Burnout is a significant problem among medical professionals. Even before they join the workforce, nearly half of all US med students report symptoms, including emotional exhaustion and cynicism. Beyond the personal toll, burnout can compromise patient care and safety.
Medical students who identify as lesbian, gay, or bisexual (LGB) are more likely than their heterosexual peers to experience burnout, according to a study in JAMA Network Open.
“The health and well-being of trainees is intimately linked to the quality of patient care, physician retention, and is key to reducing care inequities,” lead author Elizabeth Samuels RES’16, MD, MPH, an assistant professor of emergency medicine, says.
Samuels says her experiences as a medical trainee and mentor motivated the study, which uses data from the Association of American Medical Colleges’ annual survey of graduating students.
“When my collaborators and I learned that the AAMC had added questions about sexual orientation to their annual graduating medical student survey,” she says, “we thought it would be a good opportunity to examine the experiences of LGB trainees generally, and more specifically, to examine whether medical student experiences of mistreatment and burnout varied by sexual orientation.”
The researchers didn’t know the gender identity of students who identify as transgender or genderqueer.
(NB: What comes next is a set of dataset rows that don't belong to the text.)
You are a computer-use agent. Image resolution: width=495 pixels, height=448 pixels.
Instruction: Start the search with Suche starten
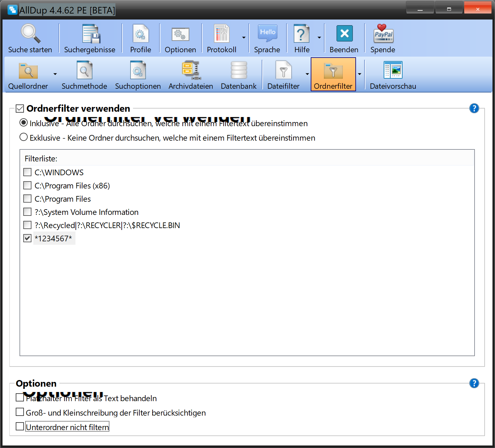click(30, 38)
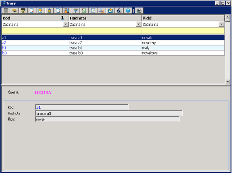
Task: Click the new blank record page icon
Action: (32, 10)
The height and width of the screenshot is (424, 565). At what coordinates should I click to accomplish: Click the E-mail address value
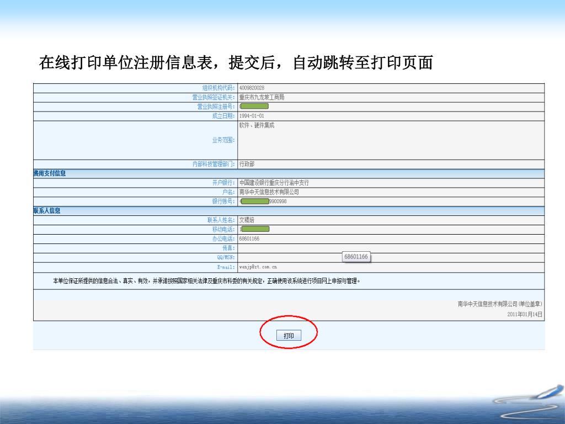point(258,267)
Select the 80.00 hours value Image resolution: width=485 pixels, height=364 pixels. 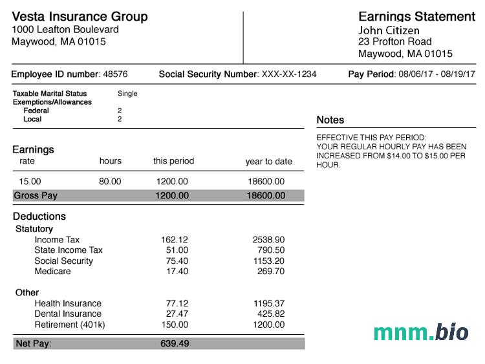pos(110,182)
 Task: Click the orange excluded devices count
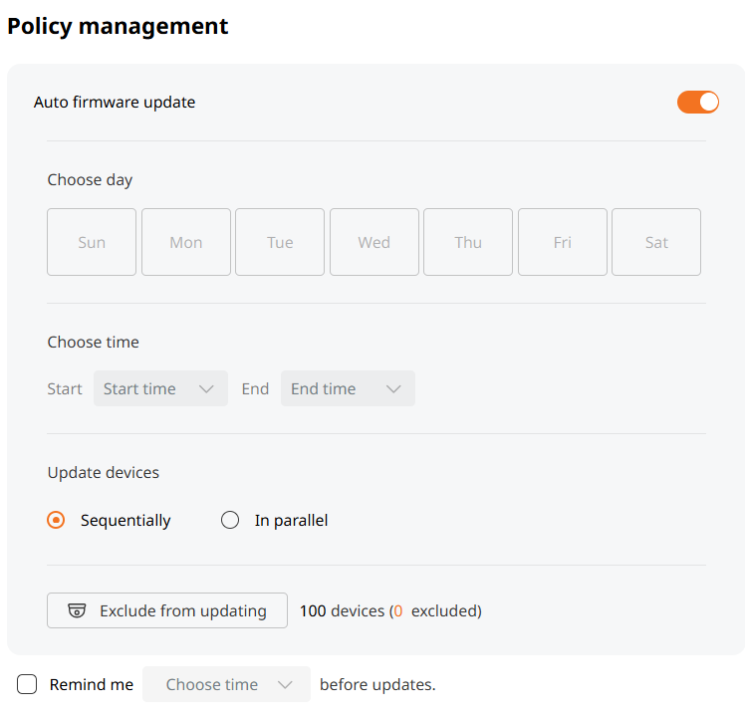(x=397, y=610)
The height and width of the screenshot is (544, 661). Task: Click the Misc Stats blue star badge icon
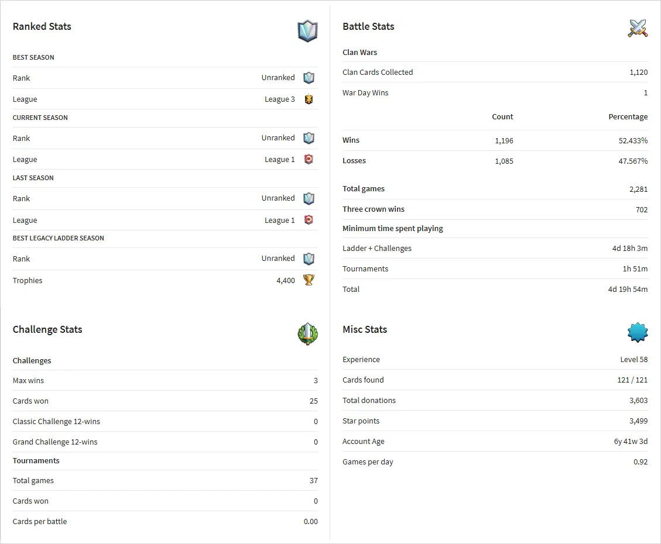(638, 332)
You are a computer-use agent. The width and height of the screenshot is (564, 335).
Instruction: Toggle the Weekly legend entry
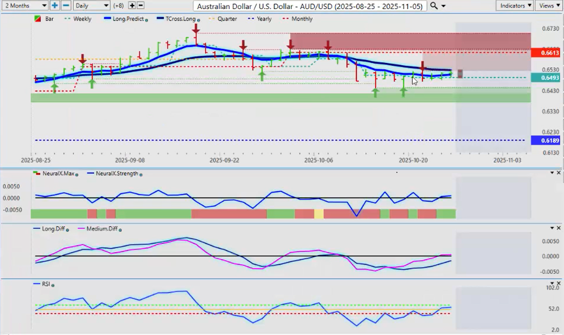(78, 19)
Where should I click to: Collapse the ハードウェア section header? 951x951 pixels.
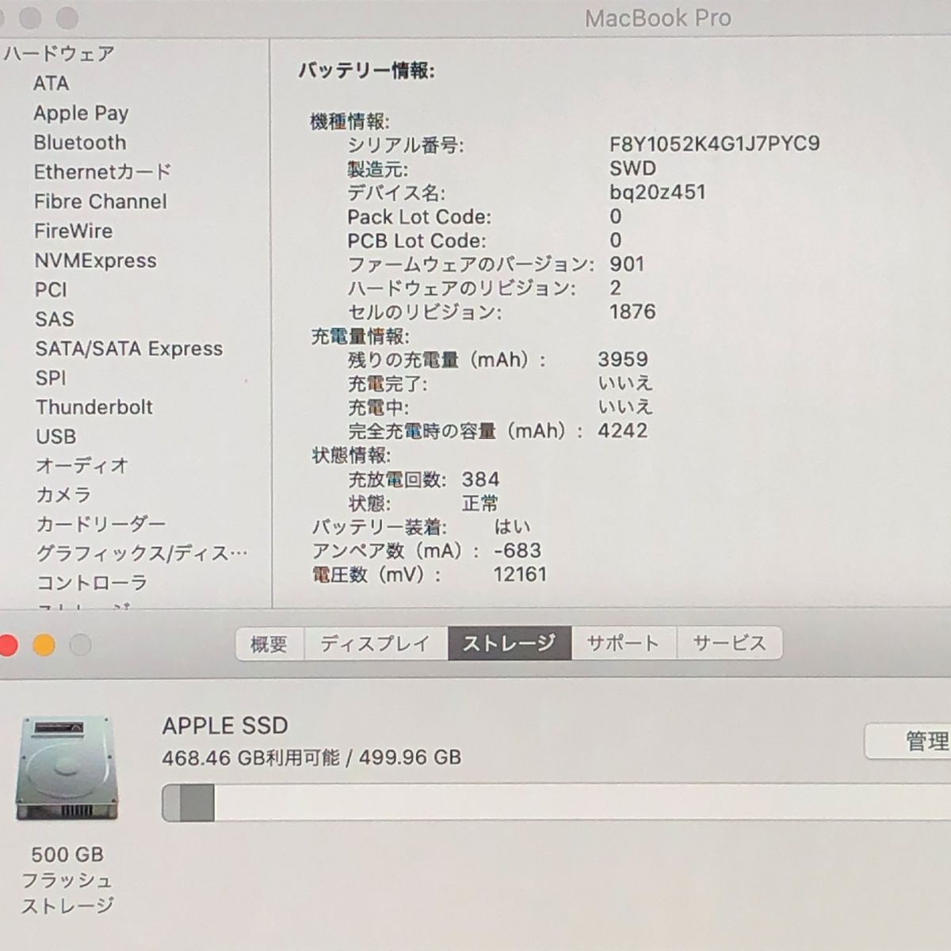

They analyzed 26,123 responses, finding that 17 percent of LGB med students reported high levels of burnout, compared to 11.1 percent of heterosexual students. Potential causes include the intensity of medical training, strained finances, and unattainable expectations, the authors note.
LGB students also reported more perceived mistreatment. For example, 27 percent said they’d been publicly humiliated, compared with 20.7 percent of heterosexual students; 23.3 percent reported at least one instance of perceived mistreatment due to their sexual orientation, versus 1 percent of heterosexual students.
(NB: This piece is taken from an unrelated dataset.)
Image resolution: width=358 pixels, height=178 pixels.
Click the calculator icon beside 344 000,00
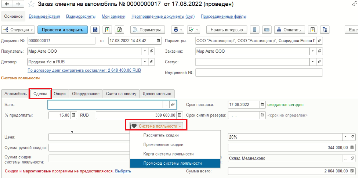[x=352, y=147]
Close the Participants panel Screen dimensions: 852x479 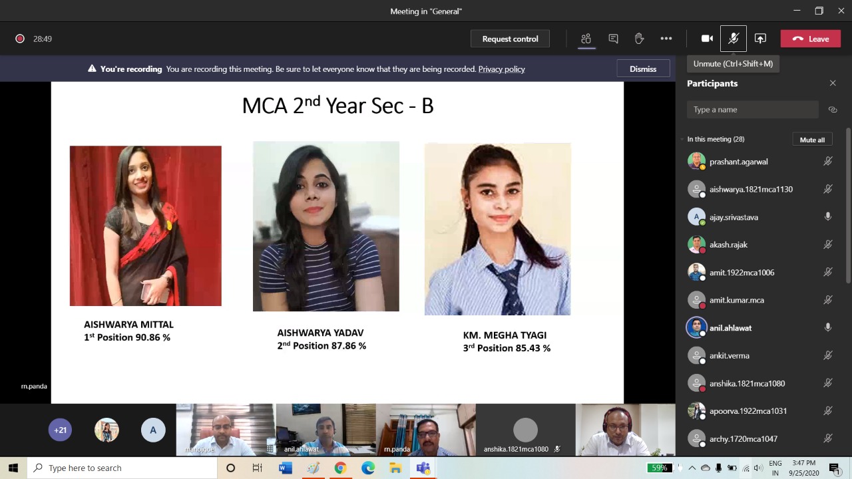(x=833, y=83)
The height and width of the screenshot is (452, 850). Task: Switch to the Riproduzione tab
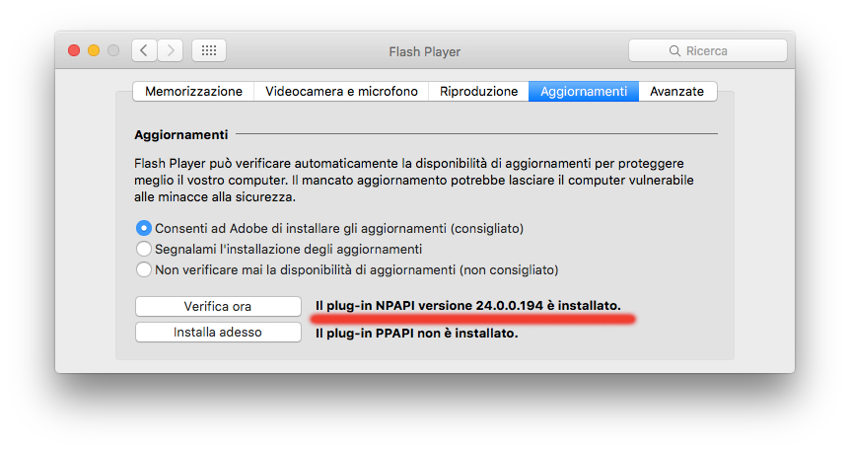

But Samuels notes that mistreatment didn’t completely explain the emotional strain experienced by LGB students, who were 30 percent more likely to experience burnout even after adjusting for these reported experiences.
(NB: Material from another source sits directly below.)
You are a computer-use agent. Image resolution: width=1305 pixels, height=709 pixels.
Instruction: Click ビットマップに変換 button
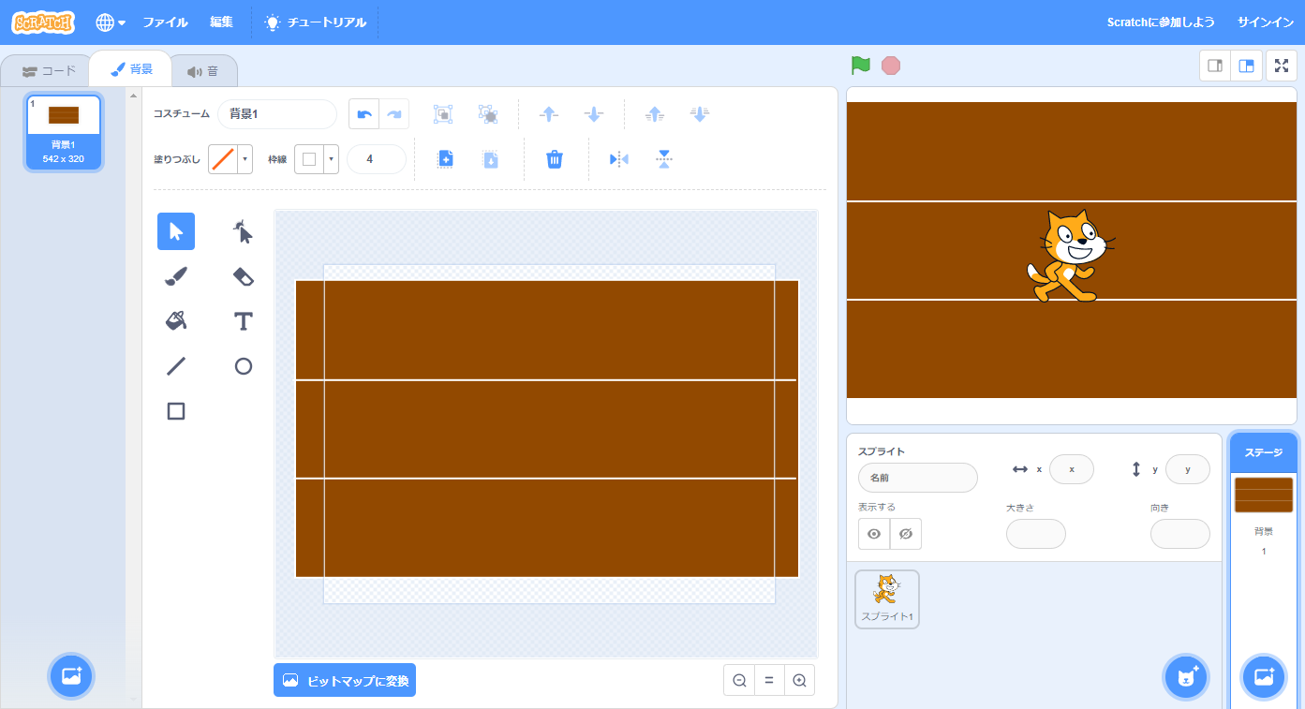(x=345, y=681)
The researchers found that LGB students reporting frequent mistreatment related to their sexual orientation had an eight times higher chance of burnout than heterosexual students. This difference was dramatic when mistreatment occurred more frequently, Samuels says. But at lower levels of mistreatment, the differences weren’t as extreme.
“I think this shows people’s resiliency—up to a point,” she says. Because the well-being of the health care workforce is strongly linked to the level of care that patients receive, Samuels says the study’s findings underscore the need for continued, comprehensive support and mentorship for LGBTQ students, and the importance of institutional culture change to create healthy, diverse, inclusive learning environments.
“Not only is that helpful for individual trainees, but building this workforce is a key strategy in addressing health inequities experienced by LGBTQI+ communities everywhere,” Samuels says. “This study gives us a sense of where we are now, and how far we still need to go.”